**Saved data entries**
▬▬▬▬▬▬▬▬▬▬
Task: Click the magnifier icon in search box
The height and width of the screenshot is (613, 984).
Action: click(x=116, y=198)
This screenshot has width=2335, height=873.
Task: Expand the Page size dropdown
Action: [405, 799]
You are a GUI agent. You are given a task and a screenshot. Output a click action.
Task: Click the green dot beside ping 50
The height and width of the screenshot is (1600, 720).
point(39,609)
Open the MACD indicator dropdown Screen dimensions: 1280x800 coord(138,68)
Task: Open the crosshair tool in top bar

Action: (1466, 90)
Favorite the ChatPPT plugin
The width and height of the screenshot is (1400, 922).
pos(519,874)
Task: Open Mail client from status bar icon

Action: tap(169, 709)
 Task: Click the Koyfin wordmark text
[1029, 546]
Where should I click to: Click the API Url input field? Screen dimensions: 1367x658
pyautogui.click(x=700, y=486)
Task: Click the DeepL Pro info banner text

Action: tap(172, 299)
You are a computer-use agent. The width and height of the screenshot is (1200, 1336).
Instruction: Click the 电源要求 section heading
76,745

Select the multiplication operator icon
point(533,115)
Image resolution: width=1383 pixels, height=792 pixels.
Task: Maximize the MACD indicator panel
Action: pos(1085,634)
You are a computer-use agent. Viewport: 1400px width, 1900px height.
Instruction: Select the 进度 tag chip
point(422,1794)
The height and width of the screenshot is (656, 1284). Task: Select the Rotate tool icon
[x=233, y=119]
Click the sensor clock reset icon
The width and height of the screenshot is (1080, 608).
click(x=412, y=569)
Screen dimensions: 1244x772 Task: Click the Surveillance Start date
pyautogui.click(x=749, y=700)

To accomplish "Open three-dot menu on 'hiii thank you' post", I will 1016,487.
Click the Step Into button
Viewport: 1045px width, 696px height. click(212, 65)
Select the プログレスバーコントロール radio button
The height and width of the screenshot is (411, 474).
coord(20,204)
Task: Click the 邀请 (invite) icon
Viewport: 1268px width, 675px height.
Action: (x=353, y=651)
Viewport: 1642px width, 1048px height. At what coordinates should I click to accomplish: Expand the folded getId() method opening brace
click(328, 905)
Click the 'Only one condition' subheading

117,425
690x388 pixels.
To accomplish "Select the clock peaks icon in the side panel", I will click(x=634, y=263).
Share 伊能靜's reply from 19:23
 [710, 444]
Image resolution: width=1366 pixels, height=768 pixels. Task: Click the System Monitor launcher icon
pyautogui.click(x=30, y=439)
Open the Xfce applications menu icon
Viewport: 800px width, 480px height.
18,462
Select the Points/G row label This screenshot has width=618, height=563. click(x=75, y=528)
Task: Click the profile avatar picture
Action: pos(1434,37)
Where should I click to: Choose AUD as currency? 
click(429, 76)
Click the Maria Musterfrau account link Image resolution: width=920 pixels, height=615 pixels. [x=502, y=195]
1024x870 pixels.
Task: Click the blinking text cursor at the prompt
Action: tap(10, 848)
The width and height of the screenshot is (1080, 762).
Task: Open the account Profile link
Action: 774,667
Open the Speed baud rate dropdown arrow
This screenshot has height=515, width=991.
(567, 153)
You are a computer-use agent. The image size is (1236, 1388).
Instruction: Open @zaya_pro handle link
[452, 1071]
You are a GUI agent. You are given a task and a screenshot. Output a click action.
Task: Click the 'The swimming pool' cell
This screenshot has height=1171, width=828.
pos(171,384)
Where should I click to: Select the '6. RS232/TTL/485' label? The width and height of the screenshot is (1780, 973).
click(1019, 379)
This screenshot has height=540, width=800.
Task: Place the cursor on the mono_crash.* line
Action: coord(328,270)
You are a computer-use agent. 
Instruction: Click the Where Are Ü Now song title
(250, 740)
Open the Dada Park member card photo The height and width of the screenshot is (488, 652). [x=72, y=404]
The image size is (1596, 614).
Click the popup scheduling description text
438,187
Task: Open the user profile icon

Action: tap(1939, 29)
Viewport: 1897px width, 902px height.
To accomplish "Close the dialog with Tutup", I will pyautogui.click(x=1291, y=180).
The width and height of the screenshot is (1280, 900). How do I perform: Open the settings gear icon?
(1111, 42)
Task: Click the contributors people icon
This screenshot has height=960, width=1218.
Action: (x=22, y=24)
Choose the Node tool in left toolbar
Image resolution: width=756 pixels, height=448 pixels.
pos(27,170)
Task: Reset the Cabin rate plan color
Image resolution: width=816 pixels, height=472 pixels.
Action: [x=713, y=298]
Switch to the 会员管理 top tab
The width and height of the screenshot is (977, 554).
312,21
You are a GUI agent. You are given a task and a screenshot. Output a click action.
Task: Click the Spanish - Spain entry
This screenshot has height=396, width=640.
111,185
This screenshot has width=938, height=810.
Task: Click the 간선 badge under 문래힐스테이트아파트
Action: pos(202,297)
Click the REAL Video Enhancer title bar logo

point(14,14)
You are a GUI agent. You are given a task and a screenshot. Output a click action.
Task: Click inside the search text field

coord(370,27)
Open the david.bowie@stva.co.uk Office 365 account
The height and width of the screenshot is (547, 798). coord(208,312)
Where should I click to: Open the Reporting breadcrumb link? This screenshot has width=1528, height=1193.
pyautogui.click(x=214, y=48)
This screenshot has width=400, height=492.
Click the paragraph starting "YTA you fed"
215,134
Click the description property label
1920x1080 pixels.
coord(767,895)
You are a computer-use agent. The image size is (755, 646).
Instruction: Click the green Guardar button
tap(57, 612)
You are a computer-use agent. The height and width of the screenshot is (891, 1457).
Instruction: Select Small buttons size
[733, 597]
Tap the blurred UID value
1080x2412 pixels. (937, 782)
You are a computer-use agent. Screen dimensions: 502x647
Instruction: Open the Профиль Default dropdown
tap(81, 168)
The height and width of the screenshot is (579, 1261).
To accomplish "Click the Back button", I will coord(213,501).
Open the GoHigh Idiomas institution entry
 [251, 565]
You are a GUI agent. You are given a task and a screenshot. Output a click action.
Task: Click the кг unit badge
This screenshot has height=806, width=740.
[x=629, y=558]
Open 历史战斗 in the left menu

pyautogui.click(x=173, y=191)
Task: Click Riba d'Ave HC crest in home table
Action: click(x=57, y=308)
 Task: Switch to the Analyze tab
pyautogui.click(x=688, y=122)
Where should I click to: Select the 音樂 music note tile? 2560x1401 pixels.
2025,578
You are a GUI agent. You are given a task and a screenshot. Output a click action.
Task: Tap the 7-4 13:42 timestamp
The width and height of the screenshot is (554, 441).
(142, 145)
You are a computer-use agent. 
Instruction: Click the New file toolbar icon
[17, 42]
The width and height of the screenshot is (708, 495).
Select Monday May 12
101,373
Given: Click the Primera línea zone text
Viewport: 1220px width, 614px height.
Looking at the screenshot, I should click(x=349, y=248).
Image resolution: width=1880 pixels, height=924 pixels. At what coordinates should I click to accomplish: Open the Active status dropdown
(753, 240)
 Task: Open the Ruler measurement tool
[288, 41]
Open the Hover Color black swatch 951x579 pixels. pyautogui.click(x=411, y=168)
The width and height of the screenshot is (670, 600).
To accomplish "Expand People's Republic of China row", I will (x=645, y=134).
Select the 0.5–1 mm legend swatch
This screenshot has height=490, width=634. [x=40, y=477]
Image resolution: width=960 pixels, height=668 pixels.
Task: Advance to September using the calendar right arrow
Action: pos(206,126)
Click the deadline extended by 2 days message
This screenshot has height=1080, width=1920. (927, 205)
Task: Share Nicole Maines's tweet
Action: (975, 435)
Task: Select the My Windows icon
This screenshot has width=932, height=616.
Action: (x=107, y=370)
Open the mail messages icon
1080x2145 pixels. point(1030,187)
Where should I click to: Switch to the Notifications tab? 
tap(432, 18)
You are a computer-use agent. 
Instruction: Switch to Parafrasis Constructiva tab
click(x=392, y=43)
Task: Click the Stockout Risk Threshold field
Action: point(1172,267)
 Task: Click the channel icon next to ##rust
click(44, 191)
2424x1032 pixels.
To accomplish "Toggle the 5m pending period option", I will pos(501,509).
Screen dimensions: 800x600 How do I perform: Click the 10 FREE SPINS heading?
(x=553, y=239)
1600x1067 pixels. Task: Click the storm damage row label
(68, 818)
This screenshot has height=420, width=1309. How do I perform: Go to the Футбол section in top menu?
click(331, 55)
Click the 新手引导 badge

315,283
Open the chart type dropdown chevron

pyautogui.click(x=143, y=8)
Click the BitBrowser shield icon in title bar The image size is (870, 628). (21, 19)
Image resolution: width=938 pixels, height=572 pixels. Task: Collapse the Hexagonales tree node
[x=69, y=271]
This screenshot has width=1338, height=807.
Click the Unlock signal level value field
▬▬▬▬▬▬▬▬▬▬
The lines you need are those with the word "will"; list them from the entries.

**RESULT OF THIS EXERCISE**
To accomplish "Open three-dot menu on 'hiii thank you' post", I will 1016,487.
To accomplish "Select the clock peaks icon in the side panel", I will click(x=634, y=263).
To accomplish "Close the dialog with Tutup", I will pyautogui.click(x=1291, y=180).
To accomplish "Click the Back button", I will coord(213,501).
To accomplish "Expand People's Republic of China row", I will (x=645, y=134).
To accomplish "Toggle the 5m pending period option", I will pos(501,509).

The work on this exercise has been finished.